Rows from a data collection
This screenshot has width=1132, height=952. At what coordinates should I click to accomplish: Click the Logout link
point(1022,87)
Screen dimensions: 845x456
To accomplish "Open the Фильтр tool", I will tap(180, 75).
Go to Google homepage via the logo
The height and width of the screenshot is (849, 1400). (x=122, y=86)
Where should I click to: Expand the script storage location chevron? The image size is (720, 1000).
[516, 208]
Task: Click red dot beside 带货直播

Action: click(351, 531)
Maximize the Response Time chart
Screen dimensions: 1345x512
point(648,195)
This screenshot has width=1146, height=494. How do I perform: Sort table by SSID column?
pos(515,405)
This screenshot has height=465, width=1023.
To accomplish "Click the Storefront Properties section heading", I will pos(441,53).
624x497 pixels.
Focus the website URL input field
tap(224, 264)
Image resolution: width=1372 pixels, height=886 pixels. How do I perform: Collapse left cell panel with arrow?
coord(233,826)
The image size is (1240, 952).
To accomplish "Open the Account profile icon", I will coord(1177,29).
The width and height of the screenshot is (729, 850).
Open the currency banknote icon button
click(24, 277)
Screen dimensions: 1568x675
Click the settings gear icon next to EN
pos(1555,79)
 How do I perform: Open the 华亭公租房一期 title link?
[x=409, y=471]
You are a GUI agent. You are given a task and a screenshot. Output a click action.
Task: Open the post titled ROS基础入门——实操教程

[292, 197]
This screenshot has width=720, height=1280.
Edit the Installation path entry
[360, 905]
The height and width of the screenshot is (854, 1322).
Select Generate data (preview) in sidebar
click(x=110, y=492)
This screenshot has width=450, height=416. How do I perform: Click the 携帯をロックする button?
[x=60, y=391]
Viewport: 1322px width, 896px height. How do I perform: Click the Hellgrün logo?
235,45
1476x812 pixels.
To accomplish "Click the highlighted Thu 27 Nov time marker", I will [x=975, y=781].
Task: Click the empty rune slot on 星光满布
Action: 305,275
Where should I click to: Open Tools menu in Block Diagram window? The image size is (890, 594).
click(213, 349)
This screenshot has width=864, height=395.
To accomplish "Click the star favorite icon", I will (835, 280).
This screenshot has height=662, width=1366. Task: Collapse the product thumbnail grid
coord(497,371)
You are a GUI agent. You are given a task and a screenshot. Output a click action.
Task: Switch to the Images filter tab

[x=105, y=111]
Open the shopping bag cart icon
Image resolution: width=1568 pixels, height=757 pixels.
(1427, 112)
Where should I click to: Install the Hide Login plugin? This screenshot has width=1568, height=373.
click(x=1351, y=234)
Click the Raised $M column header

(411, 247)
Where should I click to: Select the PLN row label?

**The problem**
Rewrite every line of the rows above as a JSON list of strings with one string per line, and omit the blank lines.

**Task answer**
[
  "This screenshot has width=1132, height=952. At what coordinates should I click to accomplish: Click the Logout link",
  "point(1022,87)",
  "Screen dimensions: 845x456",
  "To accomplish \"Open the Фильтр tool\", I will tap(180, 75).",
  "Go to Google homepage via the logo",
  "The height and width of the screenshot is (849, 1400). (x=122, y=86)",
  "Where should I click to: Expand the script storage location chevron? The image size is (720, 1000).",
  "[516, 208]",
  "Task: Click red dot beside 带货直播",
  "Action: click(351, 531)",
  "Maximize the Response Time chart",
  "Screen dimensions: 1345x512",
  "point(648,195)",
  "This screenshot has width=1146, height=494. How do I perform: Sort table by SSID column?",
  "pos(515,405)",
  "This screenshot has height=465, width=1023.",
  "To accomplish \"Click the Storefront Properties section heading\", I will pos(441,53).",
  "624x497 pixels.",
  "Focus the website URL input field",
  "tap(224, 264)",
  "Image resolution: width=1372 pixels, height=886 pixels. How do I perform: Collapse left cell panel with arrow?",
  "coord(233,826)",
  "The image size is (1240, 952).",
  "To accomplish \"Open the Account profile icon\", I will coord(1177,29).",
  "The width and height of the screenshot is (729, 850).",
  "Open the currency banknote icon button",
  "click(24, 277)",
  "Screen dimensions: 1568x675",
  "Click the settings gear icon next to EN",
  "pos(1555,79)",
  " How do I perform: Open the 华亭公租房一期 title link?",
  "[x=409, y=471]",
  "You are a GUI agent. You are given a task and a screenshot. Output a click action.",
  "Task: Open the post titled ROS基础入门——实操教程",
  "[292, 197]",
  "This screenshot has width=720, height=1280.",
  "Edit the Installation path entry",
  "[360, 905]",
  "The height and width of the screenshot is (854, 1322).",
  "Select Generate data (preview) in sidebar",
  "click(x=110, y=492)",
  "This screenshot has width=450, height=416. How do I perform: Click the 携帯をロックする button?",
  "[x=60, y=391]",
  "Viewport: 1322px width, 896px height. How do I perform: Click the Hellgrün logo?",
  "235,45",
  "1476x812 pixels.",
  "To accomplish \"Click the highlighted Thu 27 Nov time marker\", I will [x=975, y=781].",
  "Task: Click the empty rune slot on 星光满布",
  "Action: 305,275",
  "Where should I click to: Open Tools menu in Block Diagram window? The image size is (890, 594).",
  "click(213, 349)",
  "This screenshot has width=864, height=395.",
  "To accomplish \"Click the star favorite icon\", I will (835, 280).",
  "This screenshot has height=662, width=1366. Task: Collapse the product thumbnail grid",
  "coord(497,371)",
  "You are a GUI agent. You are given a task and a screenshot. Output a click action.",
  "Task: Switch to the Images filter tab",
  "[x=105, y=111]",
  "Open the shopping bag cart icon",
  "Image resolution: width=1568 pixels, height=757 pixels.",
  "(1427, 112)",
  "Where should I click to: Install the Hide Login plugin? This screenshot has width=1568, height=373.",
  "click(x=1351, y=234)",
  "Click the Raised $M column header",
  "(411, 247)",
  "Where should I click to: Select the PLN row label?"
]